The district is located in the Hull sector of the city. It includes all of Downtown Hull plus part of the neighbourhood of Wrightville.

From 2009 to 2013, it also included Val-Tétreau, Jardins Mackenzie-King and Jardins Alexandre-Taché.
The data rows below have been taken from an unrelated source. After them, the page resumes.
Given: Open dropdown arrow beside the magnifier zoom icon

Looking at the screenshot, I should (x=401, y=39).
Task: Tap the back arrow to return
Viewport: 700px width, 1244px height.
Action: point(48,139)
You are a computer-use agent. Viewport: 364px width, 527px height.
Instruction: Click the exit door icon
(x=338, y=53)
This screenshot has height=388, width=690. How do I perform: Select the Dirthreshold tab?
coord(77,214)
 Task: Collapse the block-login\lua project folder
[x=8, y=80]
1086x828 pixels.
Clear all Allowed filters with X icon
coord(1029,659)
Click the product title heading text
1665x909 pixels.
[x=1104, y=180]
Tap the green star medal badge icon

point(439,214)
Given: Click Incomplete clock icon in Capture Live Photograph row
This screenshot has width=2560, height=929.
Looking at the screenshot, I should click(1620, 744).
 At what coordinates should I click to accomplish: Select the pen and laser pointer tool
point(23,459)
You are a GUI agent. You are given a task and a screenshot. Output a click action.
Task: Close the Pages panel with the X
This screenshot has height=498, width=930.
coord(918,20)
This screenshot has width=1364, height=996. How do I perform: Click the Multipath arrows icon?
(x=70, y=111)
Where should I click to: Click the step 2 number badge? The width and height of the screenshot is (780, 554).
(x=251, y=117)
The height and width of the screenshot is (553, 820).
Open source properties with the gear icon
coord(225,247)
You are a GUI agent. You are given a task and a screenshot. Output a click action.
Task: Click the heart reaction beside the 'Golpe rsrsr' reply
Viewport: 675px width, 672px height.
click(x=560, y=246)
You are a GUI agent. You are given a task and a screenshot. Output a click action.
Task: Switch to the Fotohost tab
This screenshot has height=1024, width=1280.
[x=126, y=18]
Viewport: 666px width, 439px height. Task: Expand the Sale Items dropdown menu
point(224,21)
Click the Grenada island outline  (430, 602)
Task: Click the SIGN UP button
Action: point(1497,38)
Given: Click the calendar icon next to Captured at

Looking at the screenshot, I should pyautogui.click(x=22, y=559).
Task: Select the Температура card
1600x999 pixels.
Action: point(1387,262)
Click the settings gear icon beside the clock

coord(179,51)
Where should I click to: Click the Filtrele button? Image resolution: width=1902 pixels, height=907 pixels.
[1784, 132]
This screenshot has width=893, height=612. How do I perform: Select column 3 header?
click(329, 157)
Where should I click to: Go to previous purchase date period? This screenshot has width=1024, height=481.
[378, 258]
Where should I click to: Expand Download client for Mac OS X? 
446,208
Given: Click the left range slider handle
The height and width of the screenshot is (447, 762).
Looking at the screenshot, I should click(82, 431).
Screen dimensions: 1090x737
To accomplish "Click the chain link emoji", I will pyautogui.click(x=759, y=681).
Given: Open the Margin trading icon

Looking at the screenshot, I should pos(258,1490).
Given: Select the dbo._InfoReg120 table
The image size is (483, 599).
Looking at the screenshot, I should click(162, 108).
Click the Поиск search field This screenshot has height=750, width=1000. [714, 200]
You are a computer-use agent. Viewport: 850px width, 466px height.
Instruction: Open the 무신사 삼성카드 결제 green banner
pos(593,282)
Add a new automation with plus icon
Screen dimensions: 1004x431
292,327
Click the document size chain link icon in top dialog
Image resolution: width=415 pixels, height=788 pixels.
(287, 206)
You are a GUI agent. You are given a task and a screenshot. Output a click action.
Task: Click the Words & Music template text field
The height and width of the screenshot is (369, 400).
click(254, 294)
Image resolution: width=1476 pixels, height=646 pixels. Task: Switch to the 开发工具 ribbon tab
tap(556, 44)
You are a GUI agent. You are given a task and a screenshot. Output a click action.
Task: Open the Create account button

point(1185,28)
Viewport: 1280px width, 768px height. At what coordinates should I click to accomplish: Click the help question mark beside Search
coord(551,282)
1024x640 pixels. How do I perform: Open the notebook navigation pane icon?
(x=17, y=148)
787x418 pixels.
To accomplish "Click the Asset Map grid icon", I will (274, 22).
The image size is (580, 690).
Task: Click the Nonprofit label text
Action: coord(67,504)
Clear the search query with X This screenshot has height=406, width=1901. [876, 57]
Prior to the 2009 election, the district did not include Val-Tétreau, or Jardins Alexandre-Taché, and only the eastern half of Jardins Mackenzie-King. The district also included the southern end of Wrightville, south of Rue St-Jean-Bosco. The added parts came from Val-Tétreau District, which was abolished. Despite the name being added, only a small part of Val-Tétreau joined Hull.

==Councillors==

| Council term | Party |  | Member |
Hull District
| 2002–2005 |  | Independent | Denise Laferrière |
2005–2009
Hull–Val-Tétreau District
| 2009–2013 |  | Independent | Denise Laferrière |
Hull–Wright District
| 2013–2017 |  | Independent | Denise Laferrière |
| 2017–2021 |  | Action Gatineau | Cédric Tessier |
| 2021–2025 |  | Action Gatineau | Steve Moran |

==Election results==

===2021===

| Party |  | Candidate | Vote | % |
|---|---|---|---|---|
|  | Action Gatineau | Steve Moran | 1,203 | 48.57 |
|  | Independent | René Coignaud | 679 | 27.41 |
|  | Independent | Jacques G. Lavoie | 595 | 24.02 |

===2017===

| Party |  | Candidate | Vote | % |
|---|---|---|---|---|
|  | Action Gatineau | Cédric Tessier | 1,199 | 44.03 |
|  | Independent | Pierre Samson | 691 | 25.38 |
|  | Independent | René Coignaud | 483 | 17.74 |
|  | Independent | Marcel Pépin | 350 | 12.85 |

===2013===

| Party |  | Candidate | Vote | % |
|---|---|---|---|---|
|  | Independent | Denise Laferrière | 1,678 | 58.75 |
|  | Action Gatineau | Isabelle N. Miron | 1,049 | 36.73 |
|  | Independent | Debelle Michel | 129 | 4.52 |

===2009===

| Candidate | Votes | % |
|---|---|---|
| Denise Laferrière | 1,708 | 52.16 |
| Pierre Ducasse | 1,197 | 39.62 |
| Mintri Nguyen | 260 | 8.21 |

===2005===

| Candidate | Votes | % |
|---|---|---|
| Denise Laferrière | 2,061 | 65.37 |
| Jean-Baptiste Gavazzi | 1,018 | 32.29 |
| Gheorghe Irimia | 74 | 2.35 |

===2001===

2001 Gatineau municipal election: Hull
| Party |  | Candidate | Popular vote |  |  | Expenditures |  |
| Votes | % | ±% |
|  | Independent | Denise Laferrière | 1,547 | 39.39 | – | none listed |
|  | Independent | Jocelyn Blondin | 1,535 | 39.09 | – | none listed |
|  | Independent | José Rego | 690 | 17.57 | – | none listed |
|  | Independent | Richard Laramée | 155 | 3.95 | – | none listed |
| Total valid votes |  |  | 3,927 | 97.30 |  |  |  |
| Total rejected, unmarked and declined votes |  |  | 109 | 2.70 | – |  |
| Turnout |  |  | 4,036 | 42.95 | – |  |
| Eligible voters |  |  | 9,398 |  |  |  |  |
Note: Candidate campaign colours, unless a member of a party, may be based on the prominent colour used in campaign items (signs, literature, etc.) or colours used in polling graphs and are used as a visual differentiation between candidates.